Только поняла я это десятилетия спустя. Тогда, в 14 лет, ко мне действительно пришла первая настоящая Любовь, делающая необыкновенным все вокруг. Пришла ласково и торжественно, под звон колоколов и теплый майский свет в ночном лесу. Потом это чувство затерялось, затопталось, ушло, казалось, навсегда. Вернулось оно, лишь когда я выросла. «Как же я соскучилась», — сказала мне тогда душа, а я молчала, знала, что виновата. Какой будет эта Любовь, когда я буду прощаться с миром – я не знаю…

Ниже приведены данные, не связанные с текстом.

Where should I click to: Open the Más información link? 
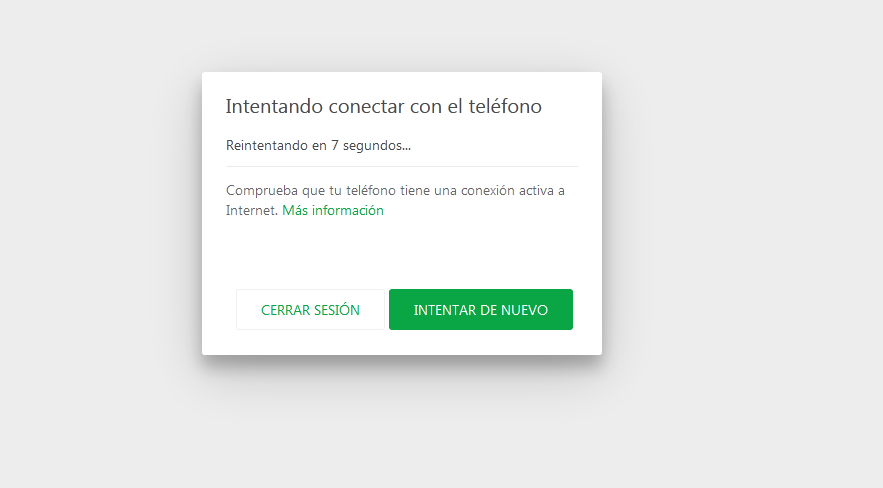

Но недавно я увидела, какой эта Любовь бывает у других.
Однажды, три весны назад, когда до Праздника Пасхи оставались считанные дни, я набралась смелости и подошла к начальнице отдела: «Ириночка Евгев-на, я вот все сделала, и вообще я в эту неделю почти ударница, — начальница с унылой улыбкой кивала головой и взглядом спрашивала, к чему я клоню, — а дайте мне отгул на понедельник после Пасхи».
Моя просьба была воспринята вполне благожелательно. Праздник Воскресения Господня наступил, а на следующий день, когда закончилась утренняя служба, ко мне подошли прихожанки и деловито вручили полную корзину яиц и куличиков.
Впереди – приятное мероприятие: пройти по всем отделениям рядом стоящей больницы и дома престарелых и каждому вручить пасхальные подарки. Нас было около 15 человек, мы жмурились уже по-настоящему теплому солнцу, снимая плащи, и радовались Празднику, погоде, хорошему предстоящему делу, а я еще и свободе. Лишний день, который можно провести вне стен офиса, был для меня царским подарком.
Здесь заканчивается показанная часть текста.